## [Excerpted data]
────────
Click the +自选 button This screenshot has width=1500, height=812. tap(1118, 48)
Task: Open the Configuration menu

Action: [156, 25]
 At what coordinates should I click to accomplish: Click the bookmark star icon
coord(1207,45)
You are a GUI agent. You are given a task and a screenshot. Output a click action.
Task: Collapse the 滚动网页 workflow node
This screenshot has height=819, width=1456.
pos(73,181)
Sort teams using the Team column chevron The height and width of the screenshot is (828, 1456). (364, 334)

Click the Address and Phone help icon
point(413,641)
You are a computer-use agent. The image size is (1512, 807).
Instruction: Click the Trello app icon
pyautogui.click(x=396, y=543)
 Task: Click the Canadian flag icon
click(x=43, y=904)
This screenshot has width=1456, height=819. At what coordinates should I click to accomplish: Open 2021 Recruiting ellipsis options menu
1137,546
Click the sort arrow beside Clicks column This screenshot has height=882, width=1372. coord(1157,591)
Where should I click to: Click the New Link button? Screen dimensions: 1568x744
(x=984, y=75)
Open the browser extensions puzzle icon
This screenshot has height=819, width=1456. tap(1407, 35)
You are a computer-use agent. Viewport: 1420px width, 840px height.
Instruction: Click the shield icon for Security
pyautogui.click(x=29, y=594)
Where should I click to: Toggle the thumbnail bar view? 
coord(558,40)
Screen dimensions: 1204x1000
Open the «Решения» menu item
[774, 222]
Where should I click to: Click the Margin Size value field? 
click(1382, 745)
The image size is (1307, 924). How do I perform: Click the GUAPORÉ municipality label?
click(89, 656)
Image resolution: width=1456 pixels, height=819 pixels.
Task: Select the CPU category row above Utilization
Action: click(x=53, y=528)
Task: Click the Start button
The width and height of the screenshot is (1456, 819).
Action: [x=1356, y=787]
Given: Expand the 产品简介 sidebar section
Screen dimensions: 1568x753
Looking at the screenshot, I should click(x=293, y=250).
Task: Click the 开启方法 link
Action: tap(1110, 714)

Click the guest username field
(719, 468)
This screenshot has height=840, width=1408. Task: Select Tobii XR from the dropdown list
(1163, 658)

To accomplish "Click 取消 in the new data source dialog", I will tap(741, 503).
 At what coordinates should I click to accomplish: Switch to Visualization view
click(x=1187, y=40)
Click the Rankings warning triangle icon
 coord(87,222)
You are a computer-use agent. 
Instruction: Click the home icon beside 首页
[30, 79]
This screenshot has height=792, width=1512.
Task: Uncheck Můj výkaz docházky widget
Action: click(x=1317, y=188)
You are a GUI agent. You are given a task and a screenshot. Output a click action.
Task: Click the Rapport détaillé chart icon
────────
Transcribe all the data word for word, as it appears above.

Click the +自选 button This screenshot has width=1500, height=812. tap(1118, 48)
Task: Open the Configuration menu

Action: [156, 25]
 At what coordinates should I click to accomplish: Click the bookmark star icon
coord(1207,45)
You are a GUI agent. You are given a task and a screenshot. Output a click action.
Task: Collapse the 滚动网页 workflow node
This screenshot has height=819, width=1456.
pos(73,181)
Sort teams using the Team column chevron The height and width of the screenshot is (828, 1456). (364, 334)

Click the Address and Phone help icon
point(413,641)
You are a computer-use agent. The image size is (1512, 807).
Instruction: Click the Trello app icon
pyautogui.click(x=396, y=543)
 Task: Click the Canadian flag icon
click(x=43, y=904)
This screenshot has width=1456, height=819. At what coordinates should I click to accomplish: Open 2021 Recruiting ellipsis options menu
1137,546
Click the sort arrow beside Clicks column This screenshot has height=882, width=1372. coord(1157,591)
Where should I click to: Click the New Link button? Screen dimensions: 1568x744
(x=984, y=75)
Open the browser extensions puzzle icon
This screenshot has height=819, width=1456. tap(1407, 35)
You are a computer-use agent. Viewport: 1420px width, 840px height.
Instruction: Click the shield icon for Security
pyautogui.click(x=29, y=594)
Where should I click to: Toggle the thumbnail bar view? 
coord(558,40)
Screen dimensions: 1204x1000
Open the «Решения» menu item
[774, 222]
Where should I click to: Click the Margin Size value field? 
click(1382, 745)
The image size is (1307, 924). How do I perform: Click the GUAPORÉ municipality label?
click(89, 656)
Image resolution: width=1456 pixels, height=819 pixels.
Task: Select the CPU category row above Utilization
Action: click(x=53, y=528)
Task: Click the Start button
The width and height of the screenshot is (1456, 819).
Action: [x=1356, y=787]
Given: Expand the 产品简介 sidebar section
Screen dimensions: 1568x753
Looking at the screenshot, I should click(x=293, y=250).
Task: Click the 开启方法 link
Action: tap(1110, 714)

Click the guest username field
(719, 468)
This screenshot has height=840, width=1408. Task: Select Tobii XR from the dropdown list
(1163, 658)

To accomplish "Click 取消 in the new data source dialog", I will tap(741, 503).
 At what coordinates should I click to accomplish: Switch to Visualization view
click(x=1187, y=40)
Click the Rankings warning triangle icon
 coord(87,222)
You are a computer-use agent. 
Instruction: Click the home icon beside 首页
[30, 79]
This screenshot has height=792, width=1512.
Task: Uncheck Můj výkaz docházky widget
Action: click(x=1317, y=188)
You are a GUI agent. You are given a task and a screenshot. Output a click action.
Task: Click the Rapport détaillé chart icon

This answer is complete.